→ YOUR OBJECTIVE:
Extract every line in the records below that contains the string "field".

→ SUPPLIED DATA:
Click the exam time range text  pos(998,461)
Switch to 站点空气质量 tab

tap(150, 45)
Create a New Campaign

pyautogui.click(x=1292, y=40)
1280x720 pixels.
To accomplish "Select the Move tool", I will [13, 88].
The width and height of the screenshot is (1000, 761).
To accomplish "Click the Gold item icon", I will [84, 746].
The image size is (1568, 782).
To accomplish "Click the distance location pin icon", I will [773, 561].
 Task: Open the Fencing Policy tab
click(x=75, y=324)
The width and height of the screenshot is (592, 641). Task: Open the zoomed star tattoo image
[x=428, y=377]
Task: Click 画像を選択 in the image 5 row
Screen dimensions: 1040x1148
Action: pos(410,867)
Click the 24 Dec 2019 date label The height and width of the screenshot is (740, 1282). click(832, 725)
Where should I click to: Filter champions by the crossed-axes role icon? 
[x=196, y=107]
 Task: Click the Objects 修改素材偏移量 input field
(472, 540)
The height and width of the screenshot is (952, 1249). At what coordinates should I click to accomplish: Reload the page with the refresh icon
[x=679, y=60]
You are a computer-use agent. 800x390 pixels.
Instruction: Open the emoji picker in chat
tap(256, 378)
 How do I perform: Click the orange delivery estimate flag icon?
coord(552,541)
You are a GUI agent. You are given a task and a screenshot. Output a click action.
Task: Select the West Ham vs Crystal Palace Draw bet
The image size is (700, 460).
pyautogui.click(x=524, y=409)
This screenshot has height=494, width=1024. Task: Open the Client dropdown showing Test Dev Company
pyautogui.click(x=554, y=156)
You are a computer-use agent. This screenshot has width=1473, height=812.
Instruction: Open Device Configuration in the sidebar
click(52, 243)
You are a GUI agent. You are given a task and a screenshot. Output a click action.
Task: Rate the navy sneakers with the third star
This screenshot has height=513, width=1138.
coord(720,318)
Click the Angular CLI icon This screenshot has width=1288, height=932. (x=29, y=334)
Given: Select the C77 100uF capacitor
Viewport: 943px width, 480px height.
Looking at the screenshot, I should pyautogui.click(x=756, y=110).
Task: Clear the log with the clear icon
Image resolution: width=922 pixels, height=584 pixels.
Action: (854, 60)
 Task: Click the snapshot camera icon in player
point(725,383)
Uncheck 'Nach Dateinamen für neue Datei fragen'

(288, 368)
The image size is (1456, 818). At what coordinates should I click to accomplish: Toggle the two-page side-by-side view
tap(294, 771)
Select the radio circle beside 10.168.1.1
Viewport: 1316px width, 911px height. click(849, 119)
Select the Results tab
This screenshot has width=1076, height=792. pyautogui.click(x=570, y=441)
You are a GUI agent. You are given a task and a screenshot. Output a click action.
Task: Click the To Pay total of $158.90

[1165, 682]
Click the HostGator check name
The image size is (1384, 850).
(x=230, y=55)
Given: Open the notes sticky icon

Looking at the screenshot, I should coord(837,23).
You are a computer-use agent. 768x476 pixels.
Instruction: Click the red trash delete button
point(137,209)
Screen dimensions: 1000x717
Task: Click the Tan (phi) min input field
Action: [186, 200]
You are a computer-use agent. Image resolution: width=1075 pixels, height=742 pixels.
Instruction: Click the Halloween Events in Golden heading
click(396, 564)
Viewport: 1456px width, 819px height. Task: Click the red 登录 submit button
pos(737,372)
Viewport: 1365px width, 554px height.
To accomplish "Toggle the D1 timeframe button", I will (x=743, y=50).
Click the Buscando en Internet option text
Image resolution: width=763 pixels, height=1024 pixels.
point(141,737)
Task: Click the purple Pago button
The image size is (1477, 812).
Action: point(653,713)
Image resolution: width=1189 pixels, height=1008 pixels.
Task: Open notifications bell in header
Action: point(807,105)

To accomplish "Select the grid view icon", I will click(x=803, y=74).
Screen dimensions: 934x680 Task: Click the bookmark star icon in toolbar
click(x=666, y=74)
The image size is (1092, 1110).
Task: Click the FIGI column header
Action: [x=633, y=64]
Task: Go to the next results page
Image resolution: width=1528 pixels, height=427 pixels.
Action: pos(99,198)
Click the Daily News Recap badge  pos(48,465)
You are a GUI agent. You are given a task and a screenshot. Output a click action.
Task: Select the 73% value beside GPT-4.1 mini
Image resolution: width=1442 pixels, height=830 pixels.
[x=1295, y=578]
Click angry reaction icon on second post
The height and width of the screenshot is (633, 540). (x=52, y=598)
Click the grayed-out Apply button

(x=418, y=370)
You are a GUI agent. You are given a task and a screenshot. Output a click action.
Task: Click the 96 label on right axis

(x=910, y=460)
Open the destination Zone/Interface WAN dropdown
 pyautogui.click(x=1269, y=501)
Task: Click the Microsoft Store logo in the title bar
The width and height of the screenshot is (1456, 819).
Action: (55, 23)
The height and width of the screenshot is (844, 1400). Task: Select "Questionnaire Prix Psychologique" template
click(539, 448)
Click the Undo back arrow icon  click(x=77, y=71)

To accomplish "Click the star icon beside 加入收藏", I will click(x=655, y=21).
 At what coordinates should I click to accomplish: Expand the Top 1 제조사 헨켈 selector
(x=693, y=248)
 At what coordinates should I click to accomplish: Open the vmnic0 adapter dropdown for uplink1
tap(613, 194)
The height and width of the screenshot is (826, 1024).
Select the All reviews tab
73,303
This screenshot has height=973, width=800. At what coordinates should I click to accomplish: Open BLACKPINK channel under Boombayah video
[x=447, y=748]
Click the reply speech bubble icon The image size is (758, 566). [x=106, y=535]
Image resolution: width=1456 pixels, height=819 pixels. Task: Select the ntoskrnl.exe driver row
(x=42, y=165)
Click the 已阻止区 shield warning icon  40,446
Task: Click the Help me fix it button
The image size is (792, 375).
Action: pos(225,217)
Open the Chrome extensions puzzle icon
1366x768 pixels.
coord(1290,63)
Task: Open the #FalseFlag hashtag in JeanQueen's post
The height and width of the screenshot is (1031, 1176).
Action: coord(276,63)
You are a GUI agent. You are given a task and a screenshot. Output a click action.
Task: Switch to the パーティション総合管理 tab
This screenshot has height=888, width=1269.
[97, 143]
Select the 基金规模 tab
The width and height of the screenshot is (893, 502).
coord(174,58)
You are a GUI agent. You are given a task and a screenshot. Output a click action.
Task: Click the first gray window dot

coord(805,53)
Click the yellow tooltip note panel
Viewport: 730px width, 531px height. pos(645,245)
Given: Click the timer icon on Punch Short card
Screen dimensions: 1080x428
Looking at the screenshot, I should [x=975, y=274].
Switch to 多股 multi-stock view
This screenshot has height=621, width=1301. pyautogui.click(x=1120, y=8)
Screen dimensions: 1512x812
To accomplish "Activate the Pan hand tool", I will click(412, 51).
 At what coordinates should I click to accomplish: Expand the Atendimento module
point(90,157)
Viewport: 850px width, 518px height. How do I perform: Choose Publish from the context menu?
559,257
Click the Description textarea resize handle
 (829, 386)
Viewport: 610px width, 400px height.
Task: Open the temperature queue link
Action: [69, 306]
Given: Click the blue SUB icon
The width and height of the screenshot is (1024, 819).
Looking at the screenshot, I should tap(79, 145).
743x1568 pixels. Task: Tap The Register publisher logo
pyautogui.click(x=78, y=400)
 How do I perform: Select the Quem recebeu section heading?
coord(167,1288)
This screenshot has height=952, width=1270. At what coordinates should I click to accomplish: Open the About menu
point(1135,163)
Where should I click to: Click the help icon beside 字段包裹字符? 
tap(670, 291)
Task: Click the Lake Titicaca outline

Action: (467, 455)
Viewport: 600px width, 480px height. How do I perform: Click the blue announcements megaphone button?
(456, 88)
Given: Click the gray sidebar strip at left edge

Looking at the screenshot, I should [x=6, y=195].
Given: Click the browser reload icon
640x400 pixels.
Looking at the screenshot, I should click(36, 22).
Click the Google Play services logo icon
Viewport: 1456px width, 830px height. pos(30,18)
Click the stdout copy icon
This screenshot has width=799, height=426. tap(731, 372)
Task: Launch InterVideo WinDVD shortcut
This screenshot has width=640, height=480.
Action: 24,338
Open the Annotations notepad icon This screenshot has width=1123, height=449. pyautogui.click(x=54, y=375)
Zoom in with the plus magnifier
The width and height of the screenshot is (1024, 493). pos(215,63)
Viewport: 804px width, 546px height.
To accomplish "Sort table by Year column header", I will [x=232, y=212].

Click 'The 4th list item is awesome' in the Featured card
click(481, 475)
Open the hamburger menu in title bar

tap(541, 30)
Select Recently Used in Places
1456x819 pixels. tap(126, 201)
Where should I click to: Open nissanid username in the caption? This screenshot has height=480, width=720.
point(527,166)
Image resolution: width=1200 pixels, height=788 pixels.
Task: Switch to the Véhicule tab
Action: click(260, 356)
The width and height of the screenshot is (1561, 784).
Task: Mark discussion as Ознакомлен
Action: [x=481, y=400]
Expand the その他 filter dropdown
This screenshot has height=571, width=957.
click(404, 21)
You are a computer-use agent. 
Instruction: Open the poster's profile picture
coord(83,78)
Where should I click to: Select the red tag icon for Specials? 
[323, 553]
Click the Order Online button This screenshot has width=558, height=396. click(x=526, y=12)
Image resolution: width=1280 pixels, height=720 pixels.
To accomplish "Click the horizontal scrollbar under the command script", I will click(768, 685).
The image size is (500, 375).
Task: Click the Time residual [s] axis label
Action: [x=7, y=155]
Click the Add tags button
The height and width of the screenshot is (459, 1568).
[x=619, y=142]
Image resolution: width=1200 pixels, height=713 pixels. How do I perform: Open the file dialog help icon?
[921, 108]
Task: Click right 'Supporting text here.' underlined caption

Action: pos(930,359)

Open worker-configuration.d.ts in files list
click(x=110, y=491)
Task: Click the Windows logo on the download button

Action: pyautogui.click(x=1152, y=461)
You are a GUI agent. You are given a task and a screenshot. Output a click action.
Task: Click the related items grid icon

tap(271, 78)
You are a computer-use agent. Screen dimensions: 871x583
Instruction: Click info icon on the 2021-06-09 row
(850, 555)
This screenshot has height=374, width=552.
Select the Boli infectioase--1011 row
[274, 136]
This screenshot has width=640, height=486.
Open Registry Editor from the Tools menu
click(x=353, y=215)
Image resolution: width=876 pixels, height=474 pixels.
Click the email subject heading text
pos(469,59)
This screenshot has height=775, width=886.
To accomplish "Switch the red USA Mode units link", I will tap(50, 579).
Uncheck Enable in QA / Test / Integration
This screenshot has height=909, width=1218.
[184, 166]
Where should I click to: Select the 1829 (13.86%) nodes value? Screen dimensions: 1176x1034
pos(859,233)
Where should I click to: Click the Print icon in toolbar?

→ TASK RESULT:
 Task: Click the Objects 修改素材偏移量 input field
Task: Click the Tan (phi) min input field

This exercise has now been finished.